История всемирной литературы Т.2
Основные жанры санскритской литературы — эпос, драма, лирика — были жанрами поэтическими. И хотя индийская поэтическая теория никогда не считала метрическую форму определяющей для художественного творчества, в силу устойчивой традиции, истоки которой уходят в ведийскую эпоху, проза в древнеиндийской литературе играет сравнительно малую роль. Поэтому вызывает особый интерес единственный чисто прозаический жанр классического периода — санскритский роман. Собственно говоря, романом этот жанр можно назвать только условно, ибо он весьма мало напоминает не только европейский роман Нового времени, но и романы поздней античности. Фабульный интерес в санскритском романе, как правило, отсутствует, и внимание автора перенесено на изысканные вставные описания природы, городов, жилищ отшельников, внешности героев и т. п., на всякого рода риторические эффекты и стилистические ухищрения.

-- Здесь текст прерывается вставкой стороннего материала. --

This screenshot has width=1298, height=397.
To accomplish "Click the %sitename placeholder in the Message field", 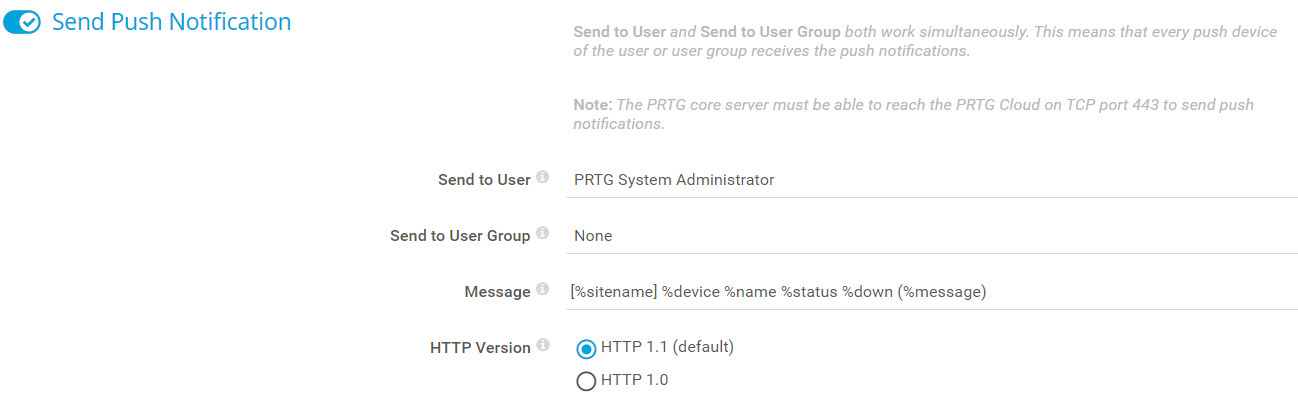I will (613, 292).
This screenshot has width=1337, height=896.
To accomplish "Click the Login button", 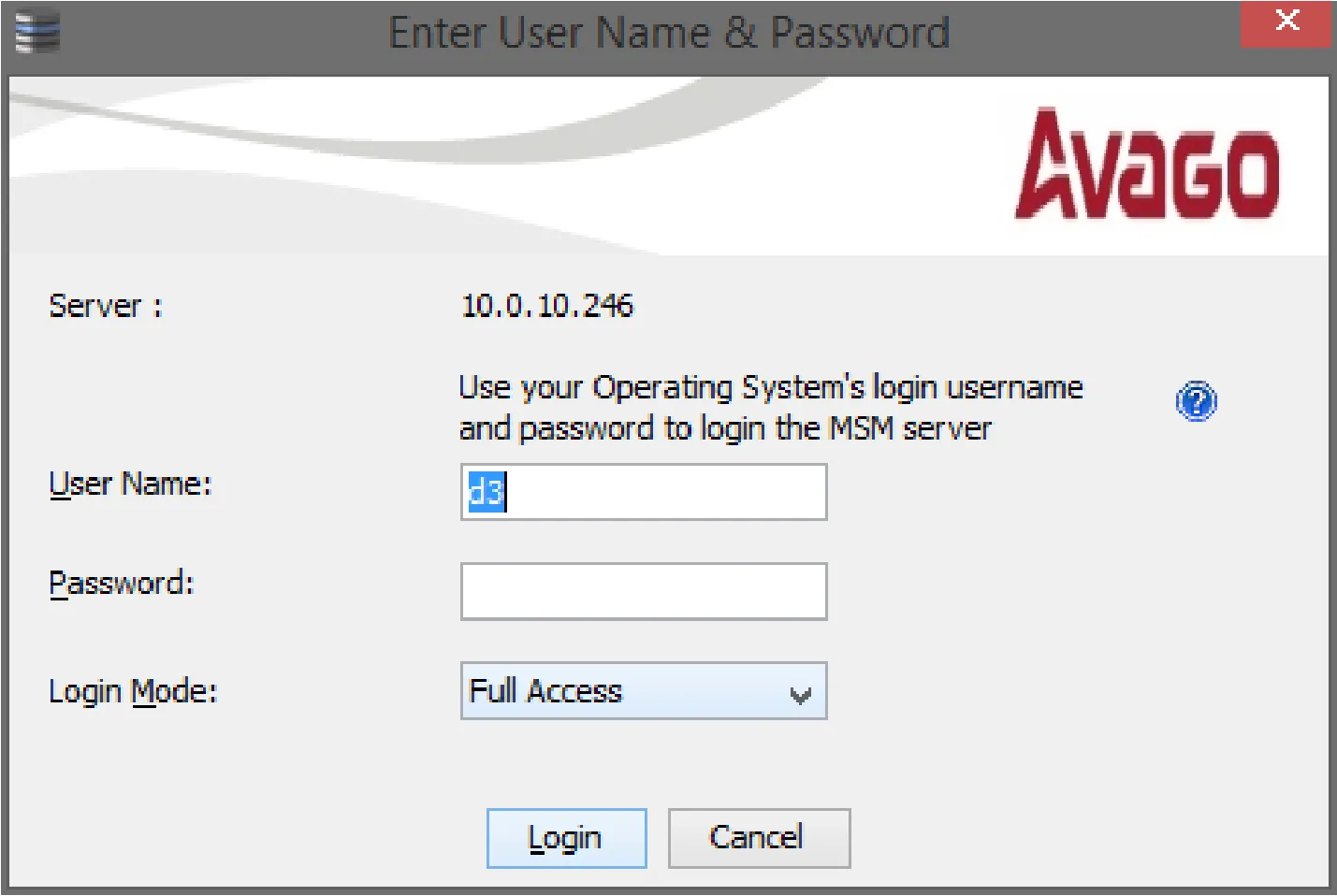I will point(566,837).
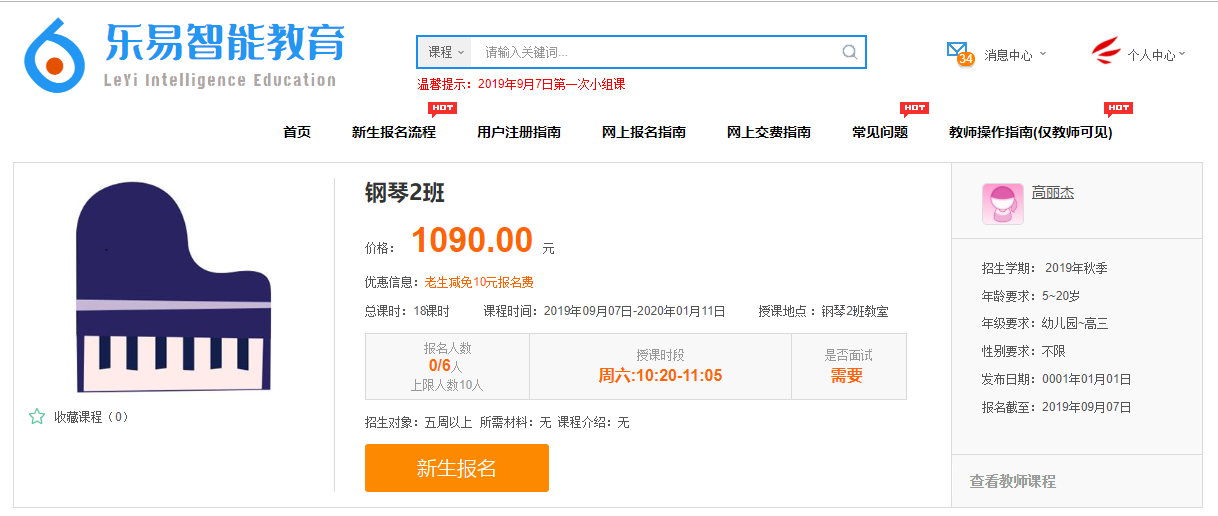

Иными словами, санскритский роман по сути дела целиком усвоил принципы поздней эпической поэзии, и его можно было бы вполне рассматривать как прозаический вариант литературного эпоса, если бы, в отличие от последнего, он заимствовал свое содержание не из сказочной литературы и фольклора, а из древних героических легенд и мифов, как это делали авторы эпических поэм.
Однако по крайней мере один из сохранившихся санскритских романов — «Дашакумарачарита» («Приключения десяти царевичей») Дандина — не вполне укладывается в очерченные выше границы жанра.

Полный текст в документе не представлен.